This Christmas I received Star Wars III and while I was watching the documentaries George Lucas said something very interesting about Darth Vader's evilness. Before I go on, though, I want to say here and now that Hayden Christiansen absolutely ruined SWII and III. He made Anakin into a whiny little girl and it really annoys me that he took a series that I love and put a giant black mark on it. After all, did Mark Hamill turn Luke Skywalker into a whiny little girl? Ummmm, don't answer that.
Anyway, George's comment was that really Darth Vader was the victim, not the villain. This really got me to thinking about good and evil and why anybody does evil things, etc. Here is what I came up with. First of all, nobody ever actively thinks "I am going to do evil". They either think that what they are doing is the right thing, or they think that even though what they are doing is "bad" they, in this particular case, are justified for some reason - even if the reason is not a very good one.
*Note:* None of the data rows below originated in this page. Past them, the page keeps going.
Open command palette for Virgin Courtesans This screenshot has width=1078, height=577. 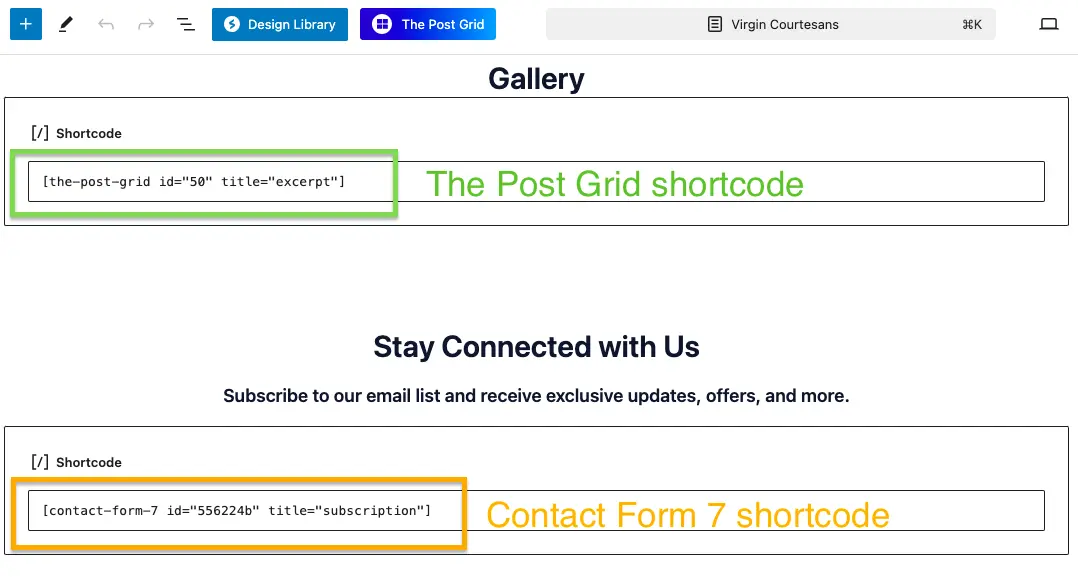(x=771, y=24)
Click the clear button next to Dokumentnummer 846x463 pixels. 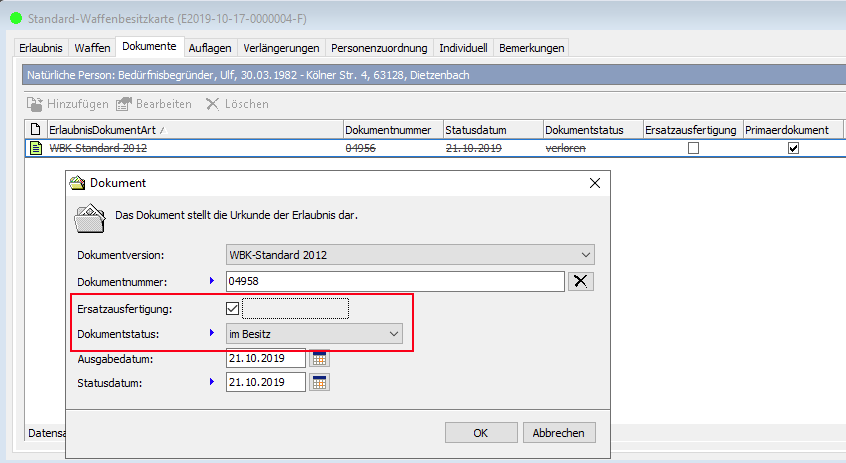[x=581, y=281]
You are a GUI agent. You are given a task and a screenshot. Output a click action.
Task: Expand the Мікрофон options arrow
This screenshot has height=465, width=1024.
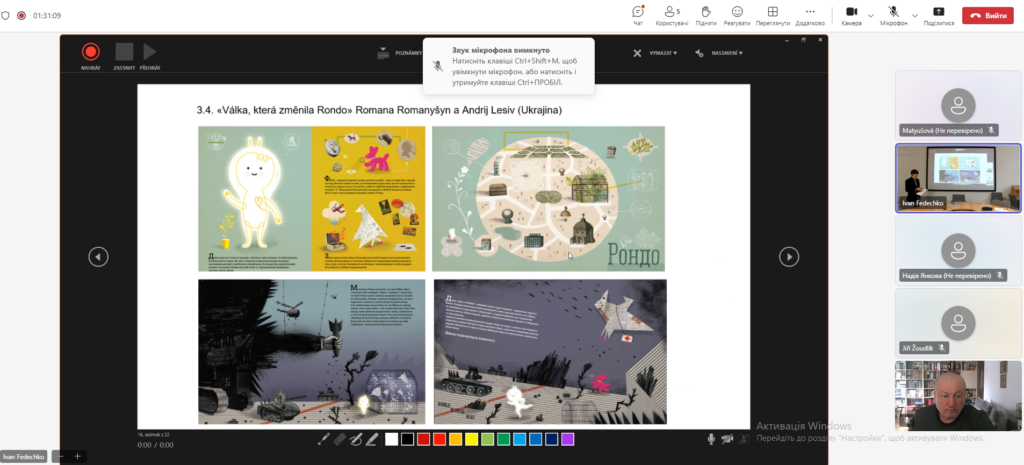click(915, 15)
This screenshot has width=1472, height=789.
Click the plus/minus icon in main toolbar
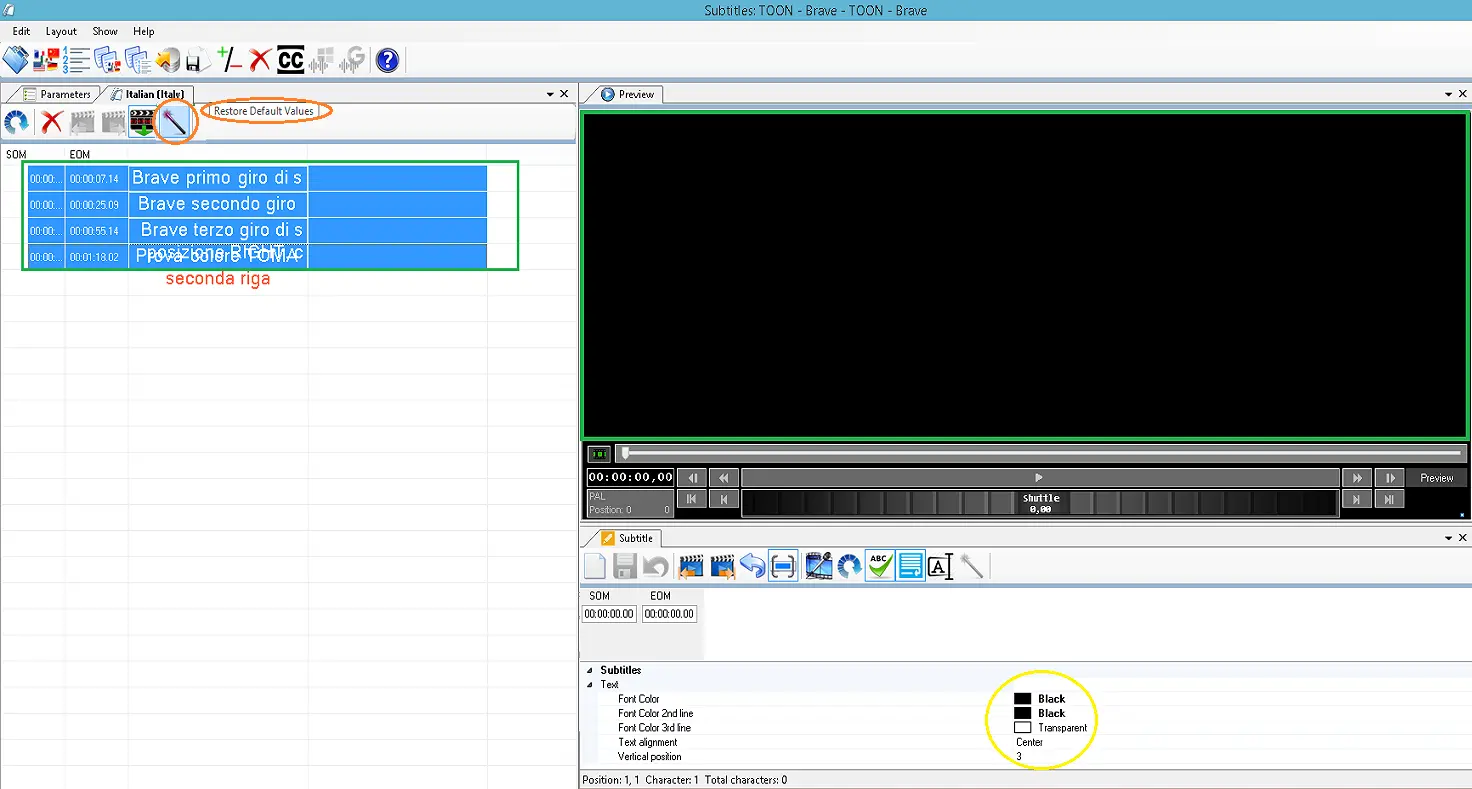[x=230, y=60]
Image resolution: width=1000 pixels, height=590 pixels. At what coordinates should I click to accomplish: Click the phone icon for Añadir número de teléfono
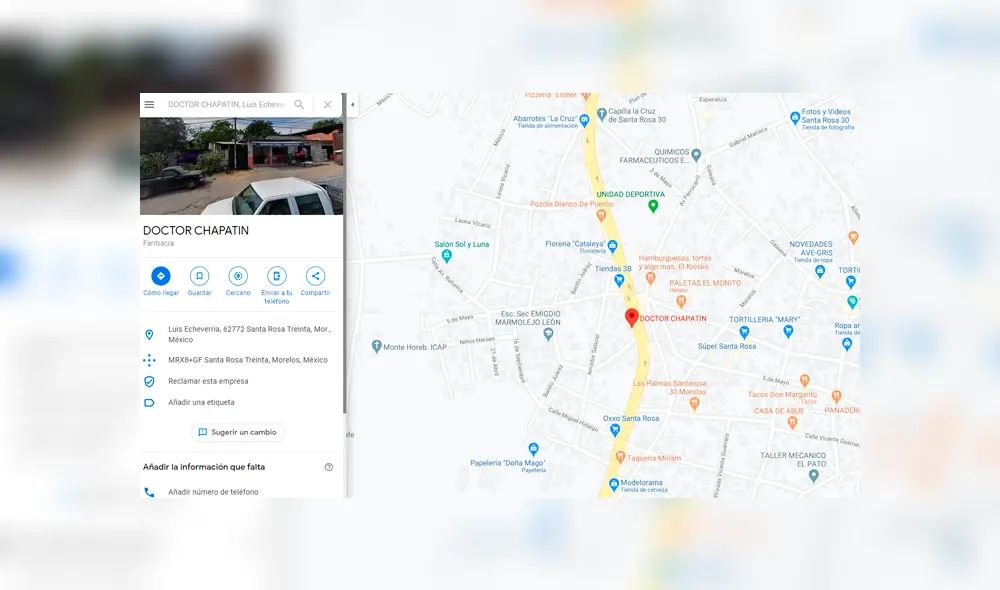tap(150, 491)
Take, for instance, our man Darth Vader. Vader was willing to kill people at the drop of a hat. But for him, his actions were justified because he was trying to bring peace to the galaxy. In fact bringing peace to the galaxy (a really good thing) became the only virtue that mattered to him.
To this end, I find that most of the great evils in the world are done because someone took a virtue and made it the only virtue. Let me give you some examples. Personal freedom is a virtue. It is what America is all about. But, when this virtue is esteemed to the exclusion of all others we find that people are willing to kill unborn babies in order to guarantee a mother's right to do what she wants with her body. So, we sacrifice life for personal freedoms.
OK, then what about life? Is it the ultimate "good" thing we should be striving for? The answer is no. When life is esteemed above all you end up as a pacifist who is unwilling to support a just war, or you are unwilling to concede that murderers should be put to death. Liberals say that war solves nothing. This has been proven wrong time and again.
There are conservatives who believe that liberty is the only virtue - so common sense gets thrown out the window and good laws are eschewed. As we can see these "pet virtues" get in the way of doing what is right. And not only in the "big" circumstances, but in the little ones as well. When raising your children, some parents think that strict obedience is the only good and they push it to the point of excluding any other spiritual discipline that your child needs. On the flip-side some parents feel that an open relationship is the ultimate. This obviously leads to disaster as well.
So, is there an ultimate virtue. In a sense there is. This will sound a bit trite, but the truth is that God himself is the ultimate virtue. Our lives need to have the goal of serving and pleasing Him, starting with accepting Jesus as our personal savior and from there growing in our relationship with God. You see, just as it is easy to make an idol out of something God created, it is also easy to make an idol out of the virtues that come from God. And that is what we do. We idolize our favorite virtue and we, in our minds, make God a slave to that virtue. When we do this we find ourselves telling God how it should be.
An example of this is the virtue of fairness. There is a saying that is used in Christian circles that goes something like this "If God does not bring judgment on America, then he owes Sodom and Gomorra an apology". This is wrong-headed thinking. I actually agree with the point that these people are trying to make (i.e. that if we need to turn things around as a nation lest God's judgment come upon us), but their idea that God is somehow bound to fairness is incorrect.
In short, we need to keep in mind that God is the source of all good and there is no formula to knowing what is right and wrong, but there is an instruction book. It is called the Bible and if you will immerse yourself in it you will find yourself a long way down the road to knowing what is right and wrong in most circumstances.